Y es que la pandemia ha desnudado la realidad de la conectividad en Colombia. Según cifras de la Unesco, cerca de 156 millones de jóvenes estudiantes en Latinoamérica se han visto afectados por la contingencia generada por la COVID-19. En Colombia, según el Dane, menos del 10% de los niños que viven en zonas rurales tiene un computador que les permita ver clase, y más de la mitad de los estudiantes de primaria y secundaria en todo el país no tienen acceso a internet. Como es de suponer, Mochuelo Alto, al sur de Bogotá, no es la excepción.
Estas cifras han puesto sobre la mesa la dificultad de los niños de escasos recursos o de zonas apartadas para acceder a una educación de calidad, por lo menos de forma virtual. “Tengo la fortuna de pagar educación privada a mi hija, y la verdad, la diferencia en la calidad se nota. Los papás de esos niños son trabajadores del campo, si no trabajan, no pueden hacer el esfuerzo de pagar internet.
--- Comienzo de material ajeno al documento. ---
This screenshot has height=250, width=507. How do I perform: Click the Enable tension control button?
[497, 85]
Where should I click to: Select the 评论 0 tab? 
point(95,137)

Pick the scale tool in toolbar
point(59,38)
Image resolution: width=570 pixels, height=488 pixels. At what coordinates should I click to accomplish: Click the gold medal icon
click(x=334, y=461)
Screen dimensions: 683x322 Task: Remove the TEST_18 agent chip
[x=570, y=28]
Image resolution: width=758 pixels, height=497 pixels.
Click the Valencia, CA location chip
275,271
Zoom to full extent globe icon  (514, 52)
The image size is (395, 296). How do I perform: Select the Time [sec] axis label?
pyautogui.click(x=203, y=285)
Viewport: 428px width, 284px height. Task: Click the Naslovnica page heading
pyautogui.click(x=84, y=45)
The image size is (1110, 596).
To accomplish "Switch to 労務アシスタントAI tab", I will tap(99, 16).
A qué hora se van a sentar a explicarle algo a esos niños si ellos mismos tampoco lo entienden”, comenta Aya.
La Alcaldía de Bogotá anunció que desde octubre muchos estudiantes podrían regresar de forma presencial a clases. “A mi hija ya le dijeron que si quería volver, lo podría hacer, pero yo digo que no, me da miedo, yo no la voy a mandar al colegio”, sentencia Carmenza, la abuela de Karen.
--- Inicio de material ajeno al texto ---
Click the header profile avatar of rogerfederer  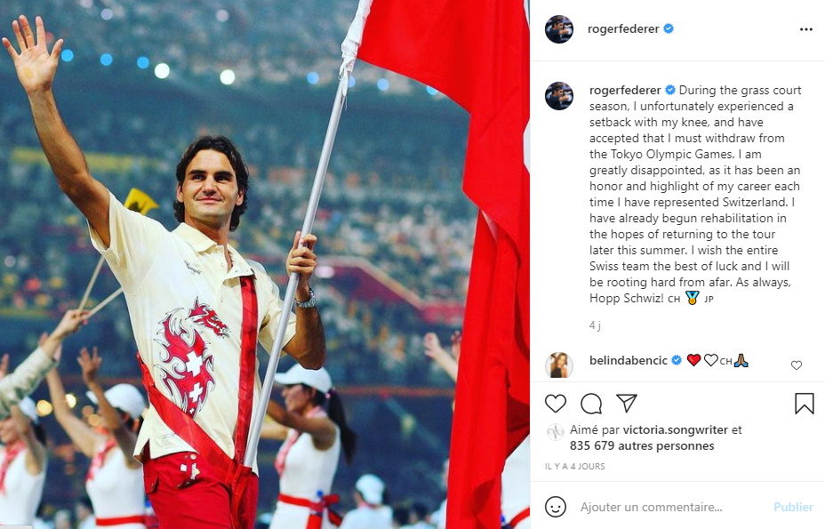(559, 29)
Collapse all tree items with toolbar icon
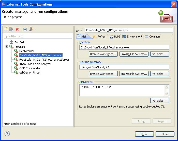This screenshot has width=178, height=141. (x=25, y=29)
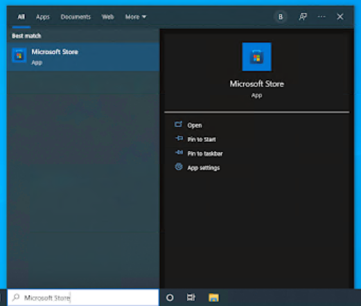Expand the More filter dropdown

136,17
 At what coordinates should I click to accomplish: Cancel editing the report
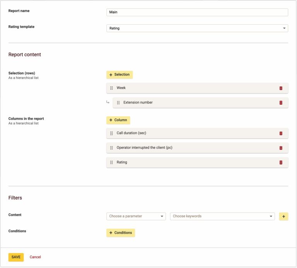click(x=35, y=257)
Mientras tanto los cinco niños de la casa de los Martínez seguirán repartiendo su tiempo entre arrear chivos, cuidar gallinas y enviar tareas por WhatsApp de las que dicen no entender mucho, pero cumplen con enviarlas. En medio de esos quehaceres siguen soñando con la posibilidad de ser odontólogos, un chefs o veterinarios y descubrir lo que hay más allá del muro que el relleno y la falta de acceso les impide ver.